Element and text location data
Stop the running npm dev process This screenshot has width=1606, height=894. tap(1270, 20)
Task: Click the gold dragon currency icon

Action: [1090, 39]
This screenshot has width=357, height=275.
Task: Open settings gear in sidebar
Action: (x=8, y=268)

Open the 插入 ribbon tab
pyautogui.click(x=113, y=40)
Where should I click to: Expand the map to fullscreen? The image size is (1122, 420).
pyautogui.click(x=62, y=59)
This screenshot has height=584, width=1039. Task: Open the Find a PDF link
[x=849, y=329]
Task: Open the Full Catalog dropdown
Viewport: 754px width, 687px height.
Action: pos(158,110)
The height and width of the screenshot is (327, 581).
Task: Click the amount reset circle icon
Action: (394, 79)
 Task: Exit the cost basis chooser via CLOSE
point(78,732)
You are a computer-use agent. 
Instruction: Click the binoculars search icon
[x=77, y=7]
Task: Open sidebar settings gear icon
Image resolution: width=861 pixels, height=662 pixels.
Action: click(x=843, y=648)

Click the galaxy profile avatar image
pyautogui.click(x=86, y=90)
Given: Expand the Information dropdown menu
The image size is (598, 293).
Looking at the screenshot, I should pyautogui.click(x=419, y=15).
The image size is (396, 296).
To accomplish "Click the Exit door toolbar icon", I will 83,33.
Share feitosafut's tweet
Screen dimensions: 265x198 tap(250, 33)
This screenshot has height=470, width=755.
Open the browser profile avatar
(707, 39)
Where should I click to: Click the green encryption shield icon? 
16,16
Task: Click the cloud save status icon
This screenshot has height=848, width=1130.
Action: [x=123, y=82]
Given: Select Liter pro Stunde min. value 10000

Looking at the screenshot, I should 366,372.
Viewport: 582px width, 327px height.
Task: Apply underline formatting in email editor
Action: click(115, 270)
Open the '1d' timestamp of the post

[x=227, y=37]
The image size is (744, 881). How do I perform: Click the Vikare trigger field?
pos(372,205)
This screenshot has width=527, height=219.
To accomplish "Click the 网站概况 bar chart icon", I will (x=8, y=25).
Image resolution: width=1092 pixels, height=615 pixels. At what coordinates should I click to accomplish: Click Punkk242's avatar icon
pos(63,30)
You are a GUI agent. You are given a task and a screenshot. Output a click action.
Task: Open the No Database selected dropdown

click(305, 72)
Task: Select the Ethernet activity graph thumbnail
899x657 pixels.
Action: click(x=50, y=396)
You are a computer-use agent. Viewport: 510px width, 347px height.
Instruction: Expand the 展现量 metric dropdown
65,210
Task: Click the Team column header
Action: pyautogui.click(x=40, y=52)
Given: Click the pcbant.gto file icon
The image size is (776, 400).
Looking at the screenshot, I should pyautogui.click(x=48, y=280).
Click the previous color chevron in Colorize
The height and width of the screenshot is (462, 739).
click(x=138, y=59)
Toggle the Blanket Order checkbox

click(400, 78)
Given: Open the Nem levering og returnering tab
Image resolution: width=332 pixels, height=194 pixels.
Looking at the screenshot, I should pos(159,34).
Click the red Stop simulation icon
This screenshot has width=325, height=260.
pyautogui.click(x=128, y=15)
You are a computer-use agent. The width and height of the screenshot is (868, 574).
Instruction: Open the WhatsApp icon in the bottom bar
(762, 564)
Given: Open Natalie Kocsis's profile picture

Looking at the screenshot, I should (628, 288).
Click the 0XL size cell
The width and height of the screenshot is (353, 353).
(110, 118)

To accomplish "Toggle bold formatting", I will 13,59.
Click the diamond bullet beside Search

Stated problem
Reproduce the lines from the one containing "Task: Click the cloud save status icon" through the one containing "will (x=8, y=25).", inclusive, changing every occurrence of "icon" to "button" and leaving all else unchanged.

Response to the task
Task: Click the cloud save status button
This screenshot has height=848, width=1130.
Action: [x=123, y=82]
Given: Select Liter pro Stunde min. value 10000

Looking at the screenshot, I should 366,372.
Viewport: 582px width, 327px height.
Task: Apply underline formatting in email editor
Action: click(115, 270)
Open the '1d' timestamp of the post

[x=227, y=37]
The image size is (744, 881). How do I perform: Click the Vikare trigger field?
pos(372,205)
This screenshot has width=527, height=219.
To accomplish "Click the 网站概况 bar chart button", I will (x=8, y=25).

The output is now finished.